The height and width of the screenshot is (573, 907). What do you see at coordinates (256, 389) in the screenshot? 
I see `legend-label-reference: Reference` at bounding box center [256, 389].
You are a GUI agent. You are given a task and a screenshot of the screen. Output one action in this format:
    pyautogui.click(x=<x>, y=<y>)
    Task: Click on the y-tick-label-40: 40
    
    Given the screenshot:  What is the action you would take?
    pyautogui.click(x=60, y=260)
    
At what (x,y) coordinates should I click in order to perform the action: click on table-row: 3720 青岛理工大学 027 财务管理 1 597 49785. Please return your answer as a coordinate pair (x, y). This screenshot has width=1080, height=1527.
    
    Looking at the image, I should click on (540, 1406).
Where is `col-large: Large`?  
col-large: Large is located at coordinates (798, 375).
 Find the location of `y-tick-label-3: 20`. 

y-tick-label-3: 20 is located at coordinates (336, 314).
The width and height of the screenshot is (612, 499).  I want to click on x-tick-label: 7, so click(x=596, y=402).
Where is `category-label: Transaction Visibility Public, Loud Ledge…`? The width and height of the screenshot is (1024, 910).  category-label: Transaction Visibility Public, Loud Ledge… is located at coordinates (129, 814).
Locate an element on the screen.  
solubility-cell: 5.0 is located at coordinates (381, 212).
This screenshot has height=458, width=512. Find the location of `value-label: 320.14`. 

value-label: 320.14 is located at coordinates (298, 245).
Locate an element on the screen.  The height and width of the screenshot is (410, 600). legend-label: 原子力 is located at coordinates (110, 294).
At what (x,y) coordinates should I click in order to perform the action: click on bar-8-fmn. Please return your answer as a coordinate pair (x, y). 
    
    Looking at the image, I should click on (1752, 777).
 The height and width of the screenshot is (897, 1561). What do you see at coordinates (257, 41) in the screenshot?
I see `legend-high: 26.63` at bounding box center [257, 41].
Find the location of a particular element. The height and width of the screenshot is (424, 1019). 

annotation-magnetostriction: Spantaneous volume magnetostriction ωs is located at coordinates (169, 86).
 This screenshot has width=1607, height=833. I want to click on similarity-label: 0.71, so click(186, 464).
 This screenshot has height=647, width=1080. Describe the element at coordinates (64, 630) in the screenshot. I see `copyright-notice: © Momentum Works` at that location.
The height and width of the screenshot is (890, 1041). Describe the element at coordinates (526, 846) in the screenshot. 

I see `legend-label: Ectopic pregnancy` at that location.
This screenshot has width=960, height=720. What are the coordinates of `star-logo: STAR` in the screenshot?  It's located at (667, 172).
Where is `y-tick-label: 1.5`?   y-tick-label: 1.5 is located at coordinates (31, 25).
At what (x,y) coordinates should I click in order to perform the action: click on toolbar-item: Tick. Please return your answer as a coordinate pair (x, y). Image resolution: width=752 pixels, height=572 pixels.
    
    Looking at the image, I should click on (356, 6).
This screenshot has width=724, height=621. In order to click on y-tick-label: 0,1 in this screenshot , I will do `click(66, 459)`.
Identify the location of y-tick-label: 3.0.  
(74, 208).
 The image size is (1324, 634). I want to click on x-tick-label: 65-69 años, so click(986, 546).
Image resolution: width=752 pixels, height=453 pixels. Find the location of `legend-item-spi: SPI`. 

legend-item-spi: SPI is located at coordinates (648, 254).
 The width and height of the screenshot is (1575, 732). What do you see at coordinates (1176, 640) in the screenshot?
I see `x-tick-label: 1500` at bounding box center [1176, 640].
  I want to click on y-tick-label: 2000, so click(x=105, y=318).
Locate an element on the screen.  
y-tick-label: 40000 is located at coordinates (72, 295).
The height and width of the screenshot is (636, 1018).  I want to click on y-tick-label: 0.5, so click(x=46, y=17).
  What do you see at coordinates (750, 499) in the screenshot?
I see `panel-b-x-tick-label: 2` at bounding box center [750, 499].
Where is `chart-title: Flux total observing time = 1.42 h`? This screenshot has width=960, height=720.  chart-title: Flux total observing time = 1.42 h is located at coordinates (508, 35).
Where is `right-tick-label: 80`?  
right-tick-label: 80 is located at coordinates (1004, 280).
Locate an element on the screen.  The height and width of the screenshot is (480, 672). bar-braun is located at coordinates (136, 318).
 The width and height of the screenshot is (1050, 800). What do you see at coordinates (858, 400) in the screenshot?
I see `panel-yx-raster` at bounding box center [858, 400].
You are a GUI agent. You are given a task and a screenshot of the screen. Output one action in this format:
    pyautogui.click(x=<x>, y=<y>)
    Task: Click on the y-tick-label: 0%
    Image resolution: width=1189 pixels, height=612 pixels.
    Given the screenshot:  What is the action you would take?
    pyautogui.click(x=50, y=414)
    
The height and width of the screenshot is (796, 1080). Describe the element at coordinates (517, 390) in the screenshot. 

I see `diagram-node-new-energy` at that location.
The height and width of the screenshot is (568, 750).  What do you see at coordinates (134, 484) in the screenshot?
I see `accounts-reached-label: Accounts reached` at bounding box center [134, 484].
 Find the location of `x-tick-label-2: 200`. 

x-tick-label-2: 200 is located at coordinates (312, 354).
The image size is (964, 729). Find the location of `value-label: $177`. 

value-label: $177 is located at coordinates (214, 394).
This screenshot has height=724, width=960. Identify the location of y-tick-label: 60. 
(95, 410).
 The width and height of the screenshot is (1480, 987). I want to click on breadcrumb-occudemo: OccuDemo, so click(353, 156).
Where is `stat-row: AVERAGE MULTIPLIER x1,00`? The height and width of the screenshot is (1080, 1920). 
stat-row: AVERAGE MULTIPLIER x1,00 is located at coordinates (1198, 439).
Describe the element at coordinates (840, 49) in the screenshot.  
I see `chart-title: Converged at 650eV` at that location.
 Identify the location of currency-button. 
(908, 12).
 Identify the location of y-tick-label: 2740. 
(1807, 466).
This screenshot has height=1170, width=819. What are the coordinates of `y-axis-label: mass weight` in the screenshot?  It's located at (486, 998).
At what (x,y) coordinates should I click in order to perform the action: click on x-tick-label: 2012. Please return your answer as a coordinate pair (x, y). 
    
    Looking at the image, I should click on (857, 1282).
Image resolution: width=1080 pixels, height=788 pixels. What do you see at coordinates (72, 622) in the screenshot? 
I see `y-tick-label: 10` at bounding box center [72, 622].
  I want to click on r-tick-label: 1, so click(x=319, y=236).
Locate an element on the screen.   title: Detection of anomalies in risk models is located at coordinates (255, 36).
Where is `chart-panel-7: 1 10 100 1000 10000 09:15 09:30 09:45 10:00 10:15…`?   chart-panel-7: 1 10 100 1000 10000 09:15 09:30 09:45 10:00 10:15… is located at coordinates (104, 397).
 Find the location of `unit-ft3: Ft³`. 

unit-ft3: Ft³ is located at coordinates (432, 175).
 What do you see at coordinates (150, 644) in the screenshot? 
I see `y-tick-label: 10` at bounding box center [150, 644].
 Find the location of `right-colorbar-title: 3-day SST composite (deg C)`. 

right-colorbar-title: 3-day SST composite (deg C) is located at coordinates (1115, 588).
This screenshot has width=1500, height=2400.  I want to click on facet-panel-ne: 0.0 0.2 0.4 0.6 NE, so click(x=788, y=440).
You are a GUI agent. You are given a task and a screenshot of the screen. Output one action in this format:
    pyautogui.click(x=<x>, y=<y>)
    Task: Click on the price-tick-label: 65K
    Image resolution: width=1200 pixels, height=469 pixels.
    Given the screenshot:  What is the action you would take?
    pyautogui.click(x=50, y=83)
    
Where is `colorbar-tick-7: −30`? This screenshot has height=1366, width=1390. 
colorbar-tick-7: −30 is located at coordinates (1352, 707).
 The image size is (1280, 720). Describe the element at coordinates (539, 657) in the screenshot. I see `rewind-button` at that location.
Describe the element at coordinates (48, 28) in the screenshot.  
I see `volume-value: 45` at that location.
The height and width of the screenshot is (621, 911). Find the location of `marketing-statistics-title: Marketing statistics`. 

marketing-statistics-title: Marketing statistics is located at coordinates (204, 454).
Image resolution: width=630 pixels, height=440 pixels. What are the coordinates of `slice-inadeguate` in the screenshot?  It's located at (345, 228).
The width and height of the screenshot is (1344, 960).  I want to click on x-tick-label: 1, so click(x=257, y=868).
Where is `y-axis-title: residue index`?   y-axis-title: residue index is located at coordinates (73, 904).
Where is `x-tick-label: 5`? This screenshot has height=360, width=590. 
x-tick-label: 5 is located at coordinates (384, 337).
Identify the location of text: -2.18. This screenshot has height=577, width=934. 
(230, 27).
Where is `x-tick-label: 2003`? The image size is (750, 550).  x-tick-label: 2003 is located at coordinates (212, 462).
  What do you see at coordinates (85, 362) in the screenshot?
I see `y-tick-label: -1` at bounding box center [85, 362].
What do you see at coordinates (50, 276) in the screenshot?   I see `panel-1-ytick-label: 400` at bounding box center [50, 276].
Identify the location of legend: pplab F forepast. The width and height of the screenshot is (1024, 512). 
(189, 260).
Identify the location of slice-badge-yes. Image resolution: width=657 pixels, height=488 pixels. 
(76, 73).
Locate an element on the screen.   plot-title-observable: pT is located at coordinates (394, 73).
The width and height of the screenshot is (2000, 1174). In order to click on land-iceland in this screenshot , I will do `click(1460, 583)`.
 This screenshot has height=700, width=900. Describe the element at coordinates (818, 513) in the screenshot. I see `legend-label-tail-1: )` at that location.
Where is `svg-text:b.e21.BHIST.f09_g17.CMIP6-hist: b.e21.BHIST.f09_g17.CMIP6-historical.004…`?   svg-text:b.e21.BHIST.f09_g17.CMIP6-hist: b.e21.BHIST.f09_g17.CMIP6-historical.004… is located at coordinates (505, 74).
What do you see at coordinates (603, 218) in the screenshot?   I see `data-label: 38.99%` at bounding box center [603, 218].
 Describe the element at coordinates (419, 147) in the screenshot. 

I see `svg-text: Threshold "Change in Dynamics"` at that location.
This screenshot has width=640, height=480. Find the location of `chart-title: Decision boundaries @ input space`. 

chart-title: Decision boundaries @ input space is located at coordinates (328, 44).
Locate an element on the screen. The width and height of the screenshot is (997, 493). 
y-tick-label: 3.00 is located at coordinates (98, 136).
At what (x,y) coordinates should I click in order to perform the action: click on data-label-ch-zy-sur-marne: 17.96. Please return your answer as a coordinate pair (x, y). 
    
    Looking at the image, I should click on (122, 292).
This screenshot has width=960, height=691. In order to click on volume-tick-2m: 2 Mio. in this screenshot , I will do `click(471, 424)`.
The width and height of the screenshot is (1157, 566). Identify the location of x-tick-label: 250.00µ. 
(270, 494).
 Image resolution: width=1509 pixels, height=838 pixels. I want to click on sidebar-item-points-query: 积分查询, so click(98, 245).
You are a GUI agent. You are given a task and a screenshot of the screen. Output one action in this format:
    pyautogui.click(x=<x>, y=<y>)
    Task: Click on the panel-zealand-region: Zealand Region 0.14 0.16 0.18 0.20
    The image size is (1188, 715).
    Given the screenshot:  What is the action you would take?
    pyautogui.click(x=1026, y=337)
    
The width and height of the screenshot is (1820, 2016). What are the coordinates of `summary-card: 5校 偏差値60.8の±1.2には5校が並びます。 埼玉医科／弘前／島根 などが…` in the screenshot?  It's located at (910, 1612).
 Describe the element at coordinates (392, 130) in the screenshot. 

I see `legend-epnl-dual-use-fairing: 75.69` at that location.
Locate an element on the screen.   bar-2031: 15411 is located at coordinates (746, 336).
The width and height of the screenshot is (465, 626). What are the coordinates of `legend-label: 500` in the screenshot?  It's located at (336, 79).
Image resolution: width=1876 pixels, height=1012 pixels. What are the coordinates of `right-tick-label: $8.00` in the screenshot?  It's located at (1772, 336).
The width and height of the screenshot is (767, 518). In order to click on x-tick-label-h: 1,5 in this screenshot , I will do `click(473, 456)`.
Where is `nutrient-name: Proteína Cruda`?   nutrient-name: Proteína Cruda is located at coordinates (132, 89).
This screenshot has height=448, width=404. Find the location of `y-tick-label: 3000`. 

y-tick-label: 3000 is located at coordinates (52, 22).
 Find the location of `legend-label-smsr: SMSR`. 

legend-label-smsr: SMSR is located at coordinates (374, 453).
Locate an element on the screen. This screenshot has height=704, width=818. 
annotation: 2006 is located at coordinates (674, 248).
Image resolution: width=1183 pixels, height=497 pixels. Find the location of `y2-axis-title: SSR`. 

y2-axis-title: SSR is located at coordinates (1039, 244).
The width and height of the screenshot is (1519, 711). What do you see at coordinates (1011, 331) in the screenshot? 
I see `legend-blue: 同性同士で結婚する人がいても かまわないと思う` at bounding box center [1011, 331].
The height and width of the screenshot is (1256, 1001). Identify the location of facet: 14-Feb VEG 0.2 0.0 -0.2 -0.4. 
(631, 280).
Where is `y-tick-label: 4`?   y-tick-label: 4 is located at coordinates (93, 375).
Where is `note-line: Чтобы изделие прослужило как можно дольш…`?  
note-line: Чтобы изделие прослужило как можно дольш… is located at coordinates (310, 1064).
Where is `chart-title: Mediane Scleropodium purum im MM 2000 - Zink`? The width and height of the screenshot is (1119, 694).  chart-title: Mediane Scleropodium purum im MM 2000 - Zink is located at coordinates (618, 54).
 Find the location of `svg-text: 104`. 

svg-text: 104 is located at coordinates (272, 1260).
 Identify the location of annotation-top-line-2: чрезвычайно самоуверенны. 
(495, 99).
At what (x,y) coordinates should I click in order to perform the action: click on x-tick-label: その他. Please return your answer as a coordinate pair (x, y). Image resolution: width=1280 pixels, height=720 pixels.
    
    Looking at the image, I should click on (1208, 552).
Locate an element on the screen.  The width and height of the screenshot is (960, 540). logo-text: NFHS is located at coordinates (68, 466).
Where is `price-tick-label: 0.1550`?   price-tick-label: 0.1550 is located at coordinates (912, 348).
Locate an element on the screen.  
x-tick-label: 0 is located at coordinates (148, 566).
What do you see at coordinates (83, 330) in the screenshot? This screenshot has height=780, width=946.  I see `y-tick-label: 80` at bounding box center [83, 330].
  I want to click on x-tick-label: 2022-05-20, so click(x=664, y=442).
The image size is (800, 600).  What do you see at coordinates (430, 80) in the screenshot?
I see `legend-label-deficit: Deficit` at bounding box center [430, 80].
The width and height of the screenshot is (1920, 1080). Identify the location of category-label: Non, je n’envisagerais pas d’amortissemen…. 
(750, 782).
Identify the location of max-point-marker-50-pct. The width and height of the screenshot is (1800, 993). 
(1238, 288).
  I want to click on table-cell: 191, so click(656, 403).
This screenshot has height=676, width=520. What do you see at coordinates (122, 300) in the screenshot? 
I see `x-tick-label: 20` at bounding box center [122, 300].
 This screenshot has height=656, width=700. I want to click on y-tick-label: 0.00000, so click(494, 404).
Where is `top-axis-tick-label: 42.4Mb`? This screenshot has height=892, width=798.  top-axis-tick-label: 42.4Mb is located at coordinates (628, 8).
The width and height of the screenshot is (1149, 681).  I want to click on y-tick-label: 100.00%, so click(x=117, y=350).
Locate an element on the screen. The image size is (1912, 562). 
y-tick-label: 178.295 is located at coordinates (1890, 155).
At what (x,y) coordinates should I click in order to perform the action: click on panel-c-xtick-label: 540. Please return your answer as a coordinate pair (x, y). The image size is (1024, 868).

================================

• [Instruction]:
Retype the stretch of material from the line containing "I want to click on y-tick-label: 2000, so" through the line containing "x-tick-label-2: 200 is", without changing anything.

• [Solution]:
  I want to click on y-tick-label: 2000, so click(x=105, y=318).
Locate an element on the screen.  
y-tick-label: 40000 is located at coordinates (72, 295).
The height and width of the screenshot is (636, 1018).  I want to click on y-tick-label: 0.5, so click(x=46, y=17).
  What do you see at coordinates (750, 499) in the screenshot?
I see `panel-b-x-tick-label: 2` at bounding box center [750, 499].
Where is `chart-title: Flux total observing time = 1.42 h`? This screenshot has width=960, height=720.  chart-title: Flux total observing time = 1.42 h is located at coordinates (508, 35).
Where is `right-tick-label: 80`?  
right-tick-label: 80 is located at coordinates (1004, 280).
Locate an element on the screen.  The height and width of the screenshot is (480, 672). bar-braun is located at coordinates (136, 318).
 The width and height of the screenshot is (1050, 800). What do you see at coordinates (858, 400) in the screenshot?
I see `panel-yx-raster` at bounding box center [858, 400].
You are a GUI agent. You are given a task and a screenshot of the screen. Output one action in this format:
    pyautogui.click(x=<x>, y=<y>)
    Task: Click on the y-tick-label: 0%
    Image resolution: width=1189 pixels, height=612 pixels.
    Given the screenshot:  What is the action you would take?
    pyautogui.click(x=50, y=414)
    
The height and width of the screenshot is (796, 1080). Describe the element at coordinates (517, 390) in the screenshot. 

I see `diagram-node-new-energy` at that location.
The height and width of the screenshot is (568, 750).  What do you see at coordinates (134, 484) in the screenshot?
I see `accounts-reached-label: Accounts reached` at bounding box center [134, 484].
 Find the location of `x-tick-label-2: 200`. 

x-tick-label-2: 200 is located at coordinates (312, 354).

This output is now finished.